Liberia said Tuesday it had found 17 Ebola patients who had fled an attack on their clinic, sparking a panicked manhunt across its capital, which is in the throes of a seemingly unstoppable epidemic.
The World Health Organization, meanwhile, said the tropical virus had killed 84 people in just three days, a surge that has pushed the overall death toll from the west African outbreak to 1,229.
Liberia's Information Minister Lewis Brown announced the return of the missing infected patients, who had fled a medical facility in a Monrovia slum on Saturday after it was attacked by club-wielding youths.
Their disappearance had raised fears of a nightmare scenario of people with the highly contagious disease wandering the city where unburied corpses have lain abandoned in the streets.
"All 17 patients who fled the Ebola centre have been accounted for," Brown told AFP.
WHO statistics showed that Liberia bore the brunt of the latest surge in fatalities, with 53 deaths, while there were 17 in Sierra Leone and 14 in Guinea.
But in a glimmer of hope, Brown said three doctors in Liberia who had been given the experimental US-made drug ZMapp were responding to the treatment, revising an earlier figure.
From its initial outbreak in Guinea, the virus has spread to three other states, overwhelming inadequate public health services already battling common deadly diseases such as malaria.
- At least 2,240 cases -
The UN health agency has counted 2,240 cases of confirmed, probable and suspected Ebola infection, making this the deadliest outbreak ever.
Guinea has recorded 543 cases and 394 deaths, Sierra Leone 848 cases and 365 deaths and Liberia 834 cases and 466 deaths.
Nigeria, the most populous country in Africa, has 15 cases and four fatalities, according to WHO data.
Efforts to contain the epidemic have run up against local distrust of outside doctors, and stories of aid workers carrying the infection.
Such fears have often led to violence, with the raid on the medical facility in Monrovia's West Point slum on Saturday the most dramatic example.
Wild rumours of cannibalism and people being drained of their blood in Ebola clinics have fuelled panic, with health workers saying the testimony of survivors was crucial to proving myths wrong.
Nallo Idrisa, who is recovering in a clinic in Kailahun, one of the worst-hit areas of Sierra Leone, told AFP, "At first people thought that when they got here they were going to have all their blood removed and they would die.
"I am much better, so when I get back to my community I will advise people to come here if it ever happens" to them, he added.
- 'Encouraging signs' -
WHO spokeswoman Fadela Chaib noted "encouraging signs" in Nigeria and Guinea, where prevention measures and work to trace lines of infection were starting to take effect.
The Nigerian outbreak has been traced to a sole foreigner, a Liberian-American who died in late July in Lagos. All subsequent Nigerian victims have had direct contact with him.

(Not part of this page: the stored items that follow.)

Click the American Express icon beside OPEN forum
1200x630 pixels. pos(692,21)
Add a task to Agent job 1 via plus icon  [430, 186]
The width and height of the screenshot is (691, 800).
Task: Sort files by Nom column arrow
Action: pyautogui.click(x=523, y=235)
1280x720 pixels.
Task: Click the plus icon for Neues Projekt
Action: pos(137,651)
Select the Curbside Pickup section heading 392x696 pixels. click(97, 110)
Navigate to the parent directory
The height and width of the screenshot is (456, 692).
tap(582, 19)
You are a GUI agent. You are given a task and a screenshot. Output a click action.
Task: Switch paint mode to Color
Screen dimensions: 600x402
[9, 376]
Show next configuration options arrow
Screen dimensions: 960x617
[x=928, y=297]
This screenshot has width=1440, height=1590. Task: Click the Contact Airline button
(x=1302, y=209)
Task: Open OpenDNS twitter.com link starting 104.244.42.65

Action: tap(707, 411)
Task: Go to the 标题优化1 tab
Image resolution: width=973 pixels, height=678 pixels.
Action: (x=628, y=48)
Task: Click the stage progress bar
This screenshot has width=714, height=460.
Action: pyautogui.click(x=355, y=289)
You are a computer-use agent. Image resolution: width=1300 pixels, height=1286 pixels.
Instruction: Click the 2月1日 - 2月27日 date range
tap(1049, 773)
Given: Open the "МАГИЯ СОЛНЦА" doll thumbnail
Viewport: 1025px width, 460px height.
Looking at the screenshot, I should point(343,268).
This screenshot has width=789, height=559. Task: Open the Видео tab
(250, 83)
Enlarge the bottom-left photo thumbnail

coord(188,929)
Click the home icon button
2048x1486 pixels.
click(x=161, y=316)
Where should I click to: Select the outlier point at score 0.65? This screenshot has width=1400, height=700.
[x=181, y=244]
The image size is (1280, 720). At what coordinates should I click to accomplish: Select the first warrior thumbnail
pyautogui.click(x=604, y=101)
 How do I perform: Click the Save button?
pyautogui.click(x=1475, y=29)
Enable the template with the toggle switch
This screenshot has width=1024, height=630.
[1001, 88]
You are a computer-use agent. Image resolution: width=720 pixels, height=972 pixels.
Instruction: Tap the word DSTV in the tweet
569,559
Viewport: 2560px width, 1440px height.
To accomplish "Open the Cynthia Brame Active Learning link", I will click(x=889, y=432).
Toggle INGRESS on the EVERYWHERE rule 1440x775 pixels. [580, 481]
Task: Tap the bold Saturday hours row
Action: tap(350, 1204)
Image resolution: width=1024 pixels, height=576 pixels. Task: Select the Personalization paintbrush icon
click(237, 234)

No cure or vaccine is currently available for the disease, which is spread by close contact with body fluids, meaning patients must be isolated.
Given the extent of the crisis, the WHO has authorised largely untested treatments -- including ZMapp and the Canadian-made VSV-EBOV vaccine, whose possible side effects on humans are not known.
Quarantine cordons now limit travel to some of the most infected areas such as Gueckedou in Guinea, Kenema and Kailahun in Sierra Leone and Foya in Liberia.
But with supplies cut, many of the one million people living in the zones are struggling to feed themselves, Chaib said, and the World Food Programme was now stepping in.
Countries in Africa and beyond are on high alert, with the Equatorial Guinea airline, Ceiba Intercontinental, the latest to suspend flights to the whole region.
On Tuesday, medical authorities in Spain said a man with fever who had returned from Sierra Leone had been placed in an isolation ward, while two Nigerian men are being monitored in a hospital in Vocklabruck in central Austria.
German experts said that a sick 30-year-old woman of West African origin who sparked an Ebola scare in Berlin was likely to be suffering from a gastrointestinal infection.